Vagabondes 2012 (merlot): The grapes are from Dardagny. Solid ruby color and the most opaque of Soler’s reds. The nose is compact, not as expansive as the others, with a real kernel of dense stone fruit, mulberry and caramel. The palate is solid, the least ethereal of the bunch, with straightforward and compact plum and mulberry flavors. This is the least developed red of the portfolio but with a modest chance of developing into something very good.
Soûl Stratus 2014 (gamaret): A Swiss cross of Gamay and Reichensteiner. Solid ruby to the rim. Slightly chunky nose of red fruit but without a lot of definition. Perhaps closed up or in that in between stage after bottling. Palate is a bit fuller than the others but without the obvious sweet fruit of the very best. I think this needs a bit of time to loosen up its strictly briary, slightly green fruit. Judgment reserved.
Vin du Dimanche 2013 (90% gamaret passerillage/10% gamay): I understand that this is Soler’s most popular wine. Mostly dried gamaret. Purple center, ruby then orange on the rim. Clearly the fullest body and most obvious outlier. Some cooked fruit but not overdone in the least. Warm red fruit with an expansive nose which just stops short of the very best. Herbs and sweet spices dominate. A little volatility. An interesting and expressive wine but not my favorite.

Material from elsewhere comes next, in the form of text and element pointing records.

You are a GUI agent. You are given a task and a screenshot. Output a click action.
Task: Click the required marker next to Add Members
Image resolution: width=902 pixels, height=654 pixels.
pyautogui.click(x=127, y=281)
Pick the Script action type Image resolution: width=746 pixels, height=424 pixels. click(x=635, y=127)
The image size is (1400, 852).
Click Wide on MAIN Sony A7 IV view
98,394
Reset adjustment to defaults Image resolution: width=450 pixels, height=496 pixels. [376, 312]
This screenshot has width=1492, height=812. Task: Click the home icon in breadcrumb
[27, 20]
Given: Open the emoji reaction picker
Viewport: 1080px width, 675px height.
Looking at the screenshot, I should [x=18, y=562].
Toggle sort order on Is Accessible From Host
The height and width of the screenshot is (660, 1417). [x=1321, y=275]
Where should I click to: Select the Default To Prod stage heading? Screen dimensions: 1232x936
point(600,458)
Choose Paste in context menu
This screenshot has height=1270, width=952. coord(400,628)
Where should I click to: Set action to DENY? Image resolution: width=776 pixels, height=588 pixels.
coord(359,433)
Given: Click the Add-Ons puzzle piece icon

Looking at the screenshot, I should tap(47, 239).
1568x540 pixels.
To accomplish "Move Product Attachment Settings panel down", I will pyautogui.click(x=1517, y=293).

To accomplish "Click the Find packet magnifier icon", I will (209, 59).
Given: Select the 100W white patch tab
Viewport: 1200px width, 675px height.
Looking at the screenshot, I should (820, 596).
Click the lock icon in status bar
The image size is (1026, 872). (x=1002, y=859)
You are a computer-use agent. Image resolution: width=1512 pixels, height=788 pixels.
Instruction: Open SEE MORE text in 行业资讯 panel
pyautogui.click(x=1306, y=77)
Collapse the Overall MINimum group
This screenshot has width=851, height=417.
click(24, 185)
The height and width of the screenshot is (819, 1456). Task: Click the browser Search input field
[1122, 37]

L’oie Rouge 2013 (gamay): Not a whole lot different than the “Rougy” noted above. I’m not sure why these were bottled separately except that they may have been from different climats. Nothing terribly distinguished here either.
2015 Barrel Samples
Les Matines 2015 (chardonnay): 100% chardonnay from the Rive Gauche area of Carre d’Aval. Barrel fermented in an old barrique. Very pale straw in color. Clean, bright nose of apple skin and Granny Smith apple. Texture has yet to develop so right now tart and crisp but ultimately full to medium-bodied. There is a lot of matter here but needs some time in wood to fill out and soften. Will develop nuance.
Pinot Gris 2015: Same procedure as the Grinopi above. This is slightly cloudy but with all of the opulence one can expect from this great vintage. Too early to evaluate but an impressive start.
Chasselas 2015: Still fermenting on its sin a small INOX tank. Cloudy, green gold color. Delicious juice with some sugar left. Very good weight and texture. This is from the very hot vintage of 2015 which has the Swiss all excited about a vintage of the century. The problem for native yeast die-hards is that the alcohol levels may inhibit fermentation beyond a certain point thus leaving unfermented sugar in the wine. Stay tuned.
Les Fenêtres 2015 (pinot noir): From barrique. Very consistent through 2013, 2014 and now 2015. Very pale color and utterly transparent. Sharp nose of red fruits and fermentation aromas. Has yet to develop characteristic texture of previous vintages or the complexity but all of the stuffing is here. I think it looks very good.